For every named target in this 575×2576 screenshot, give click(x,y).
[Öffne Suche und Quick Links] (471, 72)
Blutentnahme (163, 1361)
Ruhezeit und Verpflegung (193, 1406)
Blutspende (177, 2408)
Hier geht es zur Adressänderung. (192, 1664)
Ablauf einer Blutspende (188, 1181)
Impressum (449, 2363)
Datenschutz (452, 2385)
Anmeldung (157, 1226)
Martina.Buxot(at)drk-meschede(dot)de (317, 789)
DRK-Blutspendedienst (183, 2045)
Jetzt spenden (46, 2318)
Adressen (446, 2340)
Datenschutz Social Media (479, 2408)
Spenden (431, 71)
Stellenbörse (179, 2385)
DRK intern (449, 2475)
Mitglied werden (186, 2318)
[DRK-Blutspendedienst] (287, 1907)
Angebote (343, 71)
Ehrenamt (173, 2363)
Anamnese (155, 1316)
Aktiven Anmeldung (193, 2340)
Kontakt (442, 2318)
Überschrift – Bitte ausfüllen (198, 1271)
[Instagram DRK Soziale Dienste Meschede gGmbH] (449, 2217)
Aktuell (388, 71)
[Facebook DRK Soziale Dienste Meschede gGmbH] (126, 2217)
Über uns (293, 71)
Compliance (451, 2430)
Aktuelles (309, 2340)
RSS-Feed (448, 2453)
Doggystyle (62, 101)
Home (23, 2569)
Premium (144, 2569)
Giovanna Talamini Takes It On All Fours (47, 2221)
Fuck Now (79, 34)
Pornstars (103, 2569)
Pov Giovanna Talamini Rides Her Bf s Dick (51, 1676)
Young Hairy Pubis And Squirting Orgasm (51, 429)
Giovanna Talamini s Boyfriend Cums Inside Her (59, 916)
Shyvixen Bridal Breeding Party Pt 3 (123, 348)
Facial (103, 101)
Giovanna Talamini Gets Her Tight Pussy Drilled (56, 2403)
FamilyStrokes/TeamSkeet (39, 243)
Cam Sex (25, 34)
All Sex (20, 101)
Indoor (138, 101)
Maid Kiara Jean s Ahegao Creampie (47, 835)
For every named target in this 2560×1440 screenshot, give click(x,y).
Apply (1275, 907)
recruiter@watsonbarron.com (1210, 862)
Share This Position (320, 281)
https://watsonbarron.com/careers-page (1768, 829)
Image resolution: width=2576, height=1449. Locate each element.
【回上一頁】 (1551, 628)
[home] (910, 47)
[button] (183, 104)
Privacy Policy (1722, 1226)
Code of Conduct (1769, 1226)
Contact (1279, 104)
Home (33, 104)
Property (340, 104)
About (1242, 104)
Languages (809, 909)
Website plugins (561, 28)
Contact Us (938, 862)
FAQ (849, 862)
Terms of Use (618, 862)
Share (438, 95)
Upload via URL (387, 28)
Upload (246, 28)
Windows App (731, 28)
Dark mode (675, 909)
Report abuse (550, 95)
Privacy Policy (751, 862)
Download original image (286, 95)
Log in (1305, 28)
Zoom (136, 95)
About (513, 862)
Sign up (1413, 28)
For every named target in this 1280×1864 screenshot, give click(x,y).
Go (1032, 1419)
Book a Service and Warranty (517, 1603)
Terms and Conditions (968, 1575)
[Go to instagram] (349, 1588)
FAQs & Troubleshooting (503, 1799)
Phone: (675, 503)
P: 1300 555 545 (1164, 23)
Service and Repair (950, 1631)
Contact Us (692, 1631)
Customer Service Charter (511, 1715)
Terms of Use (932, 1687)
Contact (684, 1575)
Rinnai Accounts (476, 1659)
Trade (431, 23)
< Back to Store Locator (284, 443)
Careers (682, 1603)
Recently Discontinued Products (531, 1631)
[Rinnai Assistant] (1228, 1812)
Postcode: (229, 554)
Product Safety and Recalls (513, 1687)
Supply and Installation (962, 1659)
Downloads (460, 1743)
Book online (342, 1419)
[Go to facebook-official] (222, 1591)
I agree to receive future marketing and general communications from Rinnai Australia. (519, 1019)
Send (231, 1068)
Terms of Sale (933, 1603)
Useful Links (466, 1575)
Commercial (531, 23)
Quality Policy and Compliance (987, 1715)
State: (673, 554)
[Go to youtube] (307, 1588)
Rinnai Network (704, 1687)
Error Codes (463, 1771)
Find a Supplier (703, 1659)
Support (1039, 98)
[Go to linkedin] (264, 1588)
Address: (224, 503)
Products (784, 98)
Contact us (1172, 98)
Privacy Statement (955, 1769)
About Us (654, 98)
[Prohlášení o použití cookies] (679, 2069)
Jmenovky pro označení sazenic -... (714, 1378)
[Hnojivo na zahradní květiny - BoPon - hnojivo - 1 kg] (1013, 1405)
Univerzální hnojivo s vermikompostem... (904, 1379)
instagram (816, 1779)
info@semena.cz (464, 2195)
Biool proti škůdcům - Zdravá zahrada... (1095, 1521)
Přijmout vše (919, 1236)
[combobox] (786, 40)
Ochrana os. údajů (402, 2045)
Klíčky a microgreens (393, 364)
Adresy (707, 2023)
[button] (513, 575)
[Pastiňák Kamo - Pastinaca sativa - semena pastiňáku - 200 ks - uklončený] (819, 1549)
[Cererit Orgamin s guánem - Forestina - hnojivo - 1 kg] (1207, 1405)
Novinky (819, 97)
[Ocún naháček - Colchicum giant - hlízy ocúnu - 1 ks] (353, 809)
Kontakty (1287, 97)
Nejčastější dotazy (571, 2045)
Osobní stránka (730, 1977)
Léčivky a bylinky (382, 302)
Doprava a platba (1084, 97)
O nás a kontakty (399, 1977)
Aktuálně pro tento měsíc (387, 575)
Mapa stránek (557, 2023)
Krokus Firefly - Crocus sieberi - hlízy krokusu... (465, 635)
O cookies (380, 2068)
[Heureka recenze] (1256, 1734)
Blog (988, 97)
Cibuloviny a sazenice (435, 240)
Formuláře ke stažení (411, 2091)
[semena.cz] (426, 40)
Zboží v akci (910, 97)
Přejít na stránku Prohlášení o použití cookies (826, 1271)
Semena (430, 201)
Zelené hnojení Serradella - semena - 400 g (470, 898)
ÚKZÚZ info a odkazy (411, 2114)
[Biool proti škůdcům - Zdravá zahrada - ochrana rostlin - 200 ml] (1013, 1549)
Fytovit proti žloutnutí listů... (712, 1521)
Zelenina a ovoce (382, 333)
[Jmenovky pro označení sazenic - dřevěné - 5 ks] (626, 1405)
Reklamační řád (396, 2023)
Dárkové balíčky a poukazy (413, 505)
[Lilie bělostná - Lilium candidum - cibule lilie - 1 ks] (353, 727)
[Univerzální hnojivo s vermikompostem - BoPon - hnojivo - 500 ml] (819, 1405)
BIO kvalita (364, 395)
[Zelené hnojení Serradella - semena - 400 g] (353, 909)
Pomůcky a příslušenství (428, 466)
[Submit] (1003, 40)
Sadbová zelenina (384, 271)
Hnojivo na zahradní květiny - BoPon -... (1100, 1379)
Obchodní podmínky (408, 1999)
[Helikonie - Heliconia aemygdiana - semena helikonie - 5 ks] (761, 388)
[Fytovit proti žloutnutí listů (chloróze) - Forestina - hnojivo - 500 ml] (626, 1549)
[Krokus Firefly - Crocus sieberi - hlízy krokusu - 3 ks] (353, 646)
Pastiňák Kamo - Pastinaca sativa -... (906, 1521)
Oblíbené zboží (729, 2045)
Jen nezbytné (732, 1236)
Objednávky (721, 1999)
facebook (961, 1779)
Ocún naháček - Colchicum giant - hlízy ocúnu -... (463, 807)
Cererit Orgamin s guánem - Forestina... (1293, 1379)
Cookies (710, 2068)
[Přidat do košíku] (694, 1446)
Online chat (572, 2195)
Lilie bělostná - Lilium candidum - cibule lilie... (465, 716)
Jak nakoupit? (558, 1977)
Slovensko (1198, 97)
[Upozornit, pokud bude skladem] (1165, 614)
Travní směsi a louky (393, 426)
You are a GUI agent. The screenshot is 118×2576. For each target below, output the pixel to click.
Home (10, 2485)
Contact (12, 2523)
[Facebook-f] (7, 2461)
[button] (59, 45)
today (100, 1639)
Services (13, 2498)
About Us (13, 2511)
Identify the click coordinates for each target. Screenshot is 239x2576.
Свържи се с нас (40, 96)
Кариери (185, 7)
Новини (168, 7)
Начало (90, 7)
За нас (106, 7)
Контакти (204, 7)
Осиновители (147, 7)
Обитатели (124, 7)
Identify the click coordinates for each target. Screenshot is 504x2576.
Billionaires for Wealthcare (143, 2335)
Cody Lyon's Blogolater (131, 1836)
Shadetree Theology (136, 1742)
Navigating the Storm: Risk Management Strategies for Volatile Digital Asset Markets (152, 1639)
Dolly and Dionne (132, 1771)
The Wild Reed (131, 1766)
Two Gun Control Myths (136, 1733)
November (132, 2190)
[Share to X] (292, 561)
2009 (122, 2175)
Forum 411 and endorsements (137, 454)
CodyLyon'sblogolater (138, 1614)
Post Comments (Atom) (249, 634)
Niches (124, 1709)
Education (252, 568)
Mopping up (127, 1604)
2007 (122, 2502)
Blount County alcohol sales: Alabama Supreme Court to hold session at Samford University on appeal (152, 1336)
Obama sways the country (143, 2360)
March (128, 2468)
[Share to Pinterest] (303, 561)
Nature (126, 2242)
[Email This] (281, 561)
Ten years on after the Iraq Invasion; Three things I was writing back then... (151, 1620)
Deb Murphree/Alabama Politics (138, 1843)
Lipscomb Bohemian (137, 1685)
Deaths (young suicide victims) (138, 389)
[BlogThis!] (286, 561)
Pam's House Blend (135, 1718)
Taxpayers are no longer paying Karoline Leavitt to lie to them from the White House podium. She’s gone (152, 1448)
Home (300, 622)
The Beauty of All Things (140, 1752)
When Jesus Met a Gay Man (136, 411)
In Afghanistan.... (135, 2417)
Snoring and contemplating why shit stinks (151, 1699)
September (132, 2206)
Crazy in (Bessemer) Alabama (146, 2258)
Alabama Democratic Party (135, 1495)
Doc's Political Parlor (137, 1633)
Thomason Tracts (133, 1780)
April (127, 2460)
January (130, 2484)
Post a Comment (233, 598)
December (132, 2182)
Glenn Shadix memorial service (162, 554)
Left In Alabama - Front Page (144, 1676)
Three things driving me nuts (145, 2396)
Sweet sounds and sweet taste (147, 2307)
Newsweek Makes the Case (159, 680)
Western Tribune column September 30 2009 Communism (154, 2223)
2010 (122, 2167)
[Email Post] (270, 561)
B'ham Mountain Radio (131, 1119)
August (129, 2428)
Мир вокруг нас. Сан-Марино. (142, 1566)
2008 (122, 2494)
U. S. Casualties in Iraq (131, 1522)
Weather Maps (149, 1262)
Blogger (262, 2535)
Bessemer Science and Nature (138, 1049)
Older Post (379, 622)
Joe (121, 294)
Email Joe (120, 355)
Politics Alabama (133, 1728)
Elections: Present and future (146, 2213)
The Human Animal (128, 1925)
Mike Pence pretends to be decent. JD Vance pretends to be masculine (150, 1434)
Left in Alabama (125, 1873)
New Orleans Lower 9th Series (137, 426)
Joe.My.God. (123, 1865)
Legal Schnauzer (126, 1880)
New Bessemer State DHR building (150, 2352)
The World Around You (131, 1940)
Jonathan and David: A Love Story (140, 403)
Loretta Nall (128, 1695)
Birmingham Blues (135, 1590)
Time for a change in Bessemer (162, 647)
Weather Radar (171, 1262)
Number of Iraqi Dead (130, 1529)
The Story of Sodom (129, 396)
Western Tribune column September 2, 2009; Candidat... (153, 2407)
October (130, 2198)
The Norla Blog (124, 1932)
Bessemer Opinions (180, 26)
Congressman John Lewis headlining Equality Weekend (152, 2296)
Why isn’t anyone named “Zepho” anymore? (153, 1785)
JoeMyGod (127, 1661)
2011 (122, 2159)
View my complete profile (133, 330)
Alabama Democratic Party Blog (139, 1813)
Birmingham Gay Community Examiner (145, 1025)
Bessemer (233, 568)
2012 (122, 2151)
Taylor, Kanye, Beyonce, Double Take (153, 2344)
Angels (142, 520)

▸ **Directions for this task**:
Quote exactly the first line of the data and every line after it through the one holding "Pornstars (103, 2569)".

▸ **Reply**:
For every named target in this 575×2576 screenshot, give click(x,y).
[Öffne Suche und Quick Links] (471, 72)
Blutentnahme (163, 1361)
Ruhezeit und Verpflegung (193, 1406)
Blutspende (177, 2408)
Hier geht es zur Adressänderung. (192, 1664)
Ablauf einer Blutspende (188, 1181)
Impressum (449, 2363)
Datenschutz (452, 2385)
Anmeldung (157, 1226)
Martina.Buxot(at)drk-meschede(dot)de (317, 789)
DRK-Blutspendedienst (183, 2045)
Jetzt spenden (46, 2318)
Adressen (446, 2340)
Datenschutz Social Media (479, 2408)
Spenden (431, 71)
Stellenbörse (179, 2385)
DRK intern (449, 2475)
Mitglied werden (186, 2318)
[DRK-Blutspendedienst] (287, 1907)
Angebote (343, 71)
Ehrenamt (173, 2363)
Anamnese (155, 1316)
Aktiven Anmeldung (193, 2340)
Kontakt (442, 2318)
Überschrift – Bitte ausfüllen (198, 1271)
[Instagram DRK Soziale Dienste Meschede gGmbH] (449, 2217)
Aktuell (388, 71)
[Facebook DRK Soziale Dienste Meschede gGmbH] (126, 2217)
Über uns (293, 71)
Compliance (451, 2430)
Aktuelles (309, 2340)
RSS-Feed (448, 2453)
Doggystyle (62, 101)
Home (23, 2569)
Premium (144, 2569)
Giovanna Talamini Takes It On All Fours (47, 2221)
Fuck Now (79, 34)
Pornstars (103, 2569)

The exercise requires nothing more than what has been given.